Late last week, 4th December to be more precise, EA Sports made the next-gen version of FIFA 21 available to players. For those in South Africa it took an extra day to become available at online stores, for both the Dual Entitlement and regular next-gen version of the title.
Before the next-gen consoles launched, EA Sports talked up the next level (sans vowels) that would be delivered for FIFA 21 and Madden 21 in particular.
We recently took up the Dual Entitlement offer to find out.
First things first, and downloading the PS5 version, which is the next-gen console we currently have in for review, will require roughly 55GB worth of space. Once downloaded, as with previous FIFA titles, you’re taken directly into a match to get a feel for things.
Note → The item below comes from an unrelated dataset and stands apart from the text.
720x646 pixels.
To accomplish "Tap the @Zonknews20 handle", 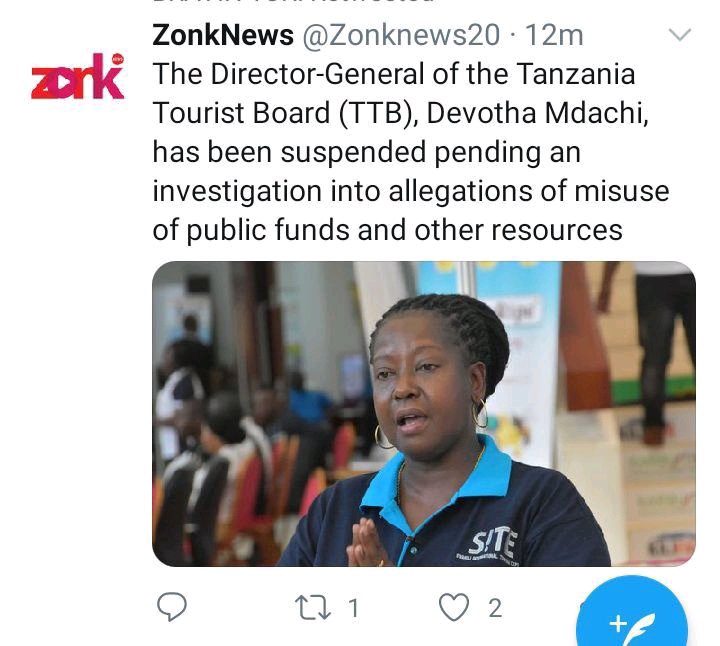I will coord(401,35).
This PS5 version, however, is a little bit different. There is a fair bit of atmospherics at work here, as players are taken to Anfield to play as Liverpool against PSG in an opening cinematic (embedded below).
You start off looking at the event from the perspective of a young female player mascot, and then switch to the POV of a player on each side – Kylian Mbappe (the cover star) and Trent Alexander-Arnold.
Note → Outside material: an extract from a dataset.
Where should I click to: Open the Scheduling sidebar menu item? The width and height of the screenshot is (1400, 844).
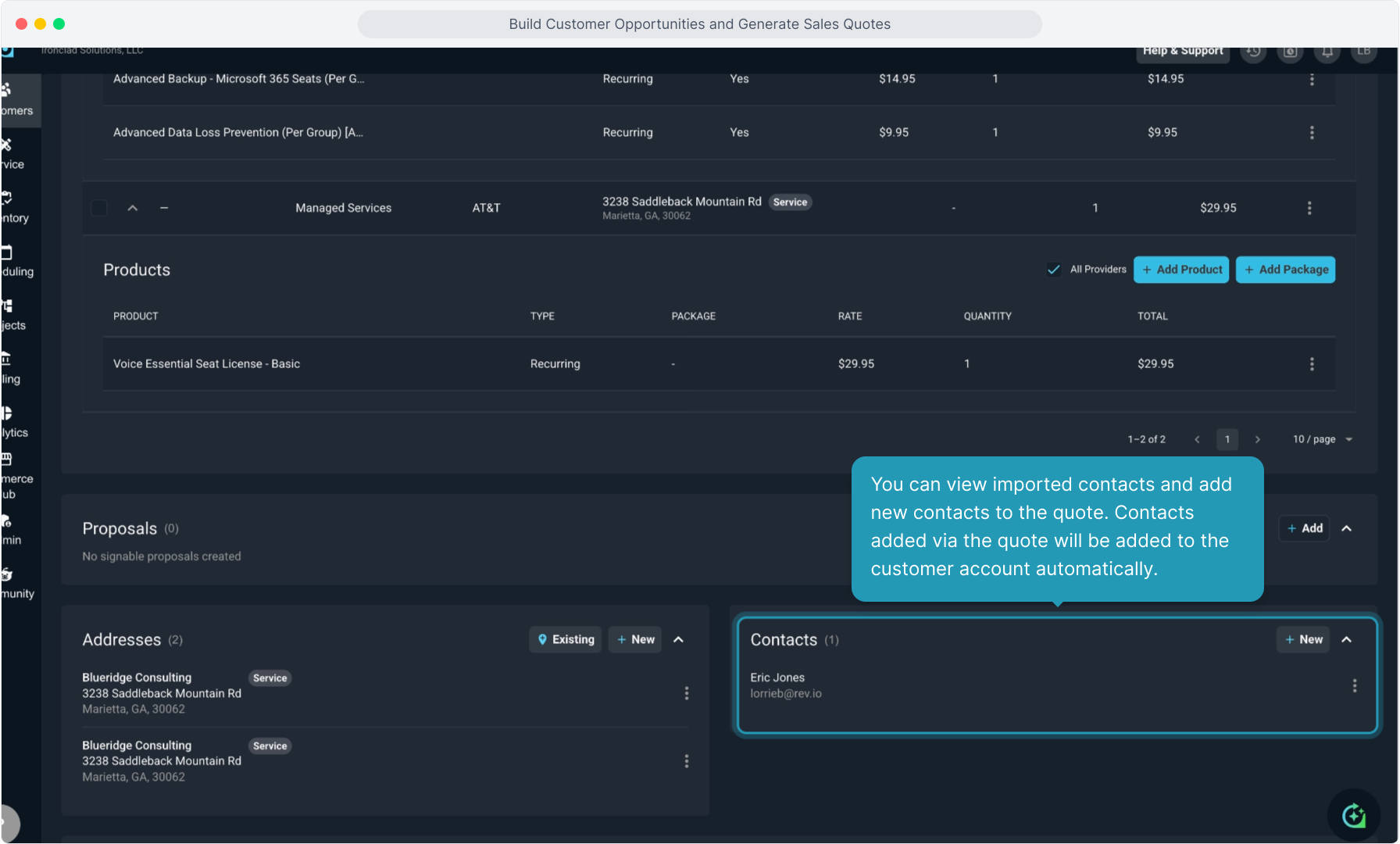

All in all it is a rather striking presentation, and one that highlights the enhanced visuals on offer. That said, it does feel more like an ad, promo or trailer, than actual gameplay.
Speaking of which, not much has changed from a mechanics perspective. So the frustrations we experienced on FIFA 21 on the PS4 remain here. That’s to be expected though, as the changes that this next-gen version bring are visual and performance related.
On that front, things look great. Beads of condensation on player’s foreheads, grimacing after taking a tough tackle, blemishes scars and flowing hair – it’s all there, and from a visual standpoint at least, this version looks a fair few steps ahead of this year’s earlier iteration.
The action on the pitch also looks more detailed, as players look more dynamic and not as flat as they did previously.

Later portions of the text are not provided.